Présentation de l'entreprise
Brighthouse Financial, Inc. operates primarily within the United States market, providing annuity and life insurance products designed to meet the protected wealth accumulation and income needs of contract holders. The company functions across three distinct operational segments—Annuities, Life, and Run-off—each serving specific facets of the insurance portfolio. As a key entity in the Financial Services sector, specifically the Insurance - Life industry, the firm manages substantial assets to deliver long-term financial solutions. The company's current scale is reflected in a market capitalization of $2.73B and annual revenue of $6.95B, supported by a workforce of 1400 employees. These valuation figures indicate that while the firm holds a significant operational footprint with nearly $7 billion in annual revenue, its market cap suggests a specific market perception that warrants analysis against its balance sheet strength.
Santé financière
The company reported revenue of $6.95B for the trailing twelve months, generating net income of $331.00M, while specific EBITDA figures are not disclosed in the available data. The substantial gap between the $6.95B revenue and the $331.00M net income reveals a cost structure where operating expenses and claims payments absorb a significant portion of top-line growth, resulting in a profit margin of 6.2%. The firm reports a free cash flow of $-607,374,976, which indicates a period of negative liquidity generation that constrains immediate financial flexibility and requires reliance on existing cash reserves. The gross margin stands at 33.8%, reflecting the spread between revenue and direct insurance costs, while the operating margin of 21.3% demonstrates the efficiency of overhead management relative to gross profits. The profit margin of 6.2% further contextualizes the final profitability after all expenses, taxes, and interest, showing a modest return on sales. In terms of leverage, the company holds $7.39B in cash against $9.94B in debt, resulting in a debt-to-equity ratio of 145.50% that characterizes a highly leveraged balance sheet rather than a conservative one. The current ratio of 0.68 suggests that short-term assets are insufficient to cover short-term liabilities, indicating potential liquidity pressure in the immediate term. Return on Equity is calculated at 7.4%, which is a standard benchmark for the industry, whereas the Return on Assets stands at 0.2%, highlighting the asset-heavy nature of insurance operations where a large capital base is required to support liabilities.
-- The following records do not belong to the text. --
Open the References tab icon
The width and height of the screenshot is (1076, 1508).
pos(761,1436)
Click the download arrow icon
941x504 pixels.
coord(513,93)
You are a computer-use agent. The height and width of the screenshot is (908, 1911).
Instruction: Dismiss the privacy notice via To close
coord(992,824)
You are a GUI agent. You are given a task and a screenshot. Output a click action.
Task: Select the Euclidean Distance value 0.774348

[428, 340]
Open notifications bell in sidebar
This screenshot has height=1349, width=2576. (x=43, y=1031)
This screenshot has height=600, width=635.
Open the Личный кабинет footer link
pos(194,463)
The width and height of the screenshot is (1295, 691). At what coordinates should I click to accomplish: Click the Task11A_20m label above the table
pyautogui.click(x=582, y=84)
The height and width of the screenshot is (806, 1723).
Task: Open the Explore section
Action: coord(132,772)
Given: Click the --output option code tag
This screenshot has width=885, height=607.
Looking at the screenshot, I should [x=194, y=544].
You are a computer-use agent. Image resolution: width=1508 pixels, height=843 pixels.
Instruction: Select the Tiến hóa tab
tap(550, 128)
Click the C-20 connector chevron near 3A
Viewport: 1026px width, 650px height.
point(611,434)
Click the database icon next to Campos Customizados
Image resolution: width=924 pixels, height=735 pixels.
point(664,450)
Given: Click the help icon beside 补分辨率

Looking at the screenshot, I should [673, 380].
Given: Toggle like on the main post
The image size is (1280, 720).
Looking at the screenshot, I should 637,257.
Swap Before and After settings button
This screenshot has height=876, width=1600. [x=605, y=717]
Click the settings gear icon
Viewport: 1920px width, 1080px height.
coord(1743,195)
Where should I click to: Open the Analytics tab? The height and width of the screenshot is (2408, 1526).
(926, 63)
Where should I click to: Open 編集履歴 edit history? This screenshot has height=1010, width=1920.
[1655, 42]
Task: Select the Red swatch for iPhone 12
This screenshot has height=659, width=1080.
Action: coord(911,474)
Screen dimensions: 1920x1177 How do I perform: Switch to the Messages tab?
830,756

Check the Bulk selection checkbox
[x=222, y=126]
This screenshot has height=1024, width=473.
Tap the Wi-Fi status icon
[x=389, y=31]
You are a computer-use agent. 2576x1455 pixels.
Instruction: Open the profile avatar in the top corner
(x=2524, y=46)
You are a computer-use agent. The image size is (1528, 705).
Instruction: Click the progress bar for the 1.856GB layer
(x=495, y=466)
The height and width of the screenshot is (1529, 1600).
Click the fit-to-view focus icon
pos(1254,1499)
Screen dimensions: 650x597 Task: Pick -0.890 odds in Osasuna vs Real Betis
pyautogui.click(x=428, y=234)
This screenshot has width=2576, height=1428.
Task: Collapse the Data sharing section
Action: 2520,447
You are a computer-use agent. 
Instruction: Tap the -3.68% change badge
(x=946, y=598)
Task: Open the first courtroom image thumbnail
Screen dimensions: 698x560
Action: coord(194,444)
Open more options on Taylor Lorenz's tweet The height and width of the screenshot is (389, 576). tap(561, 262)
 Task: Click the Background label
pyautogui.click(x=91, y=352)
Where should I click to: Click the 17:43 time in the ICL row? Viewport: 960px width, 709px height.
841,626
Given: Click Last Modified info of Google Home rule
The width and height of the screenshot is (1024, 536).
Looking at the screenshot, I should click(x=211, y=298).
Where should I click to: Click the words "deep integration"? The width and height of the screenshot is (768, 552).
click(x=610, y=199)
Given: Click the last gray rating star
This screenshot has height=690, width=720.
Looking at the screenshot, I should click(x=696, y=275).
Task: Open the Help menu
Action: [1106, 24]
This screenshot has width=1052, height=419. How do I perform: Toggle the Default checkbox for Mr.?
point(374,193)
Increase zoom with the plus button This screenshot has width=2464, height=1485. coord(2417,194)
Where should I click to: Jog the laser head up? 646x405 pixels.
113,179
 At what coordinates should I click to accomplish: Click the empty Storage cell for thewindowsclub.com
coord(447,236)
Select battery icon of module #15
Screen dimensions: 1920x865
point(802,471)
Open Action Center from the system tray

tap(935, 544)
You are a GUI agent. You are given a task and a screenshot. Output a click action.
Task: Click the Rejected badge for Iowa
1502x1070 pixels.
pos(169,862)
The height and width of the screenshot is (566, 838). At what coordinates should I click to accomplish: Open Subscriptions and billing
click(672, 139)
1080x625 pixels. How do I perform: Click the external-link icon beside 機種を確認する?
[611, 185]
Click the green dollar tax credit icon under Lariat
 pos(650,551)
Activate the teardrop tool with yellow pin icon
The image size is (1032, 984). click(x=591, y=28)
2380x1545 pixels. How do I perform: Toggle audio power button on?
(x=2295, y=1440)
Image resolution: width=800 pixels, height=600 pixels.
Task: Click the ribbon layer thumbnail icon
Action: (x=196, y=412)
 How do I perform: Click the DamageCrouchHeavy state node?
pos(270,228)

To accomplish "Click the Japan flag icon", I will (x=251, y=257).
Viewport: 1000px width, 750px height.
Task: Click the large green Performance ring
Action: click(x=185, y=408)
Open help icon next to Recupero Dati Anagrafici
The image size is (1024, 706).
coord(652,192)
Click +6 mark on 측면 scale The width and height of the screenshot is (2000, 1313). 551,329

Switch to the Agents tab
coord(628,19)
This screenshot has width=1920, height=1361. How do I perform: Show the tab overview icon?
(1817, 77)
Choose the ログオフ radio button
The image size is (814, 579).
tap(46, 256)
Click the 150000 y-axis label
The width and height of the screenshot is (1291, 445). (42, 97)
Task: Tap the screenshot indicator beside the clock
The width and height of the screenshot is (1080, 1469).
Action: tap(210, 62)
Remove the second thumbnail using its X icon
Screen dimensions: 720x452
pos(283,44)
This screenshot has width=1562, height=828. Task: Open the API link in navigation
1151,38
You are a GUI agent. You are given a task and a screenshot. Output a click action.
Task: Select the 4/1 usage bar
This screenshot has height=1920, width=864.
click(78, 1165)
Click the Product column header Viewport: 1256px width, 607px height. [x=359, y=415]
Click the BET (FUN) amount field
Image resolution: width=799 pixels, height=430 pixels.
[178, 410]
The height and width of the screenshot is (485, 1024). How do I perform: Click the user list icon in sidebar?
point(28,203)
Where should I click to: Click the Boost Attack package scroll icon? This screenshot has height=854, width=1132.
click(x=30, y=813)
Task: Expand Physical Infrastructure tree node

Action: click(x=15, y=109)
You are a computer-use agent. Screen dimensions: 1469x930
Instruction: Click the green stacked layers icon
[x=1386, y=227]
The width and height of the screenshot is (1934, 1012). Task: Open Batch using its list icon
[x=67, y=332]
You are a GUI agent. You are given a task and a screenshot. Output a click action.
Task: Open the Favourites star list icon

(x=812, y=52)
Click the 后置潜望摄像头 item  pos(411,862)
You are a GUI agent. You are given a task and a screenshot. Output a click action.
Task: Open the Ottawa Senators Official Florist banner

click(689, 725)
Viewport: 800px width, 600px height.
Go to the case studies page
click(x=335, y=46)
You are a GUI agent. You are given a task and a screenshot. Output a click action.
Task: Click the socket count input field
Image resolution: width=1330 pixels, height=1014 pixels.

Évaluation de la valorisation
The trailing P/E ratio is 1.30, while the forward P/E is not available, a discrepancy that implies earnings expectations are either negative, volatile, or not yet projected by analysts in a way that supports a standard forward multiple. The price-to-book ratio is 0.14, indicating that the market values the company at a fraction of its tangible book value, suggesting a significant discount relative to the underlying assets held on the balance sheet. The price-to-sales ratio is 0.39, and with an EV/EBITDA of not available, these alternative metrics suggest that traditional earnings-based valuation models may not be applicable or are heavily penalizing the stock due to recent performance issues. The stock's 52-week trading range spans from a low of $14.02 to a high of $21.40, and without the specific current share price provided in the source data, the absolute positioning relative to this range cannot be precisely calculated, though the low P/E suggests the price is deeply discounted compared to historical highs. The beta value of 0.92 indicates that the stock's price volatility is slightly lower than the broader market, suggesting it moves with the general market but with a dampened reaction to market-wide swings.
Growth & Income
Revenue growth year-over-year is -31.6%, while earnings growth year-over-year is -82.1%, indicating that profitability is declining at a much faster rate than revenue, which implies severe margin compression or one-time charges impacting the bottom line more aggressively than the top line. The company offers a dividend yield of 10.0%, but the payout ratio is not available, which makes assessing the sustainability of this high yield difficult given the negative earnings growth and negative free cash flow. A payout ratio that is not available in the context of declining earnings suggests that the dividend may be funded from cash reserves or asset sales rather than organic earnings, raising questions about its long-term maintainability. The overall growth and income profile presents a challenging picture characterized by significant contraction in both revenue and profitability, coupled with a high dividend yield that investors must scrutinize against the backdrop of negative free cash flow and substantial debt levels.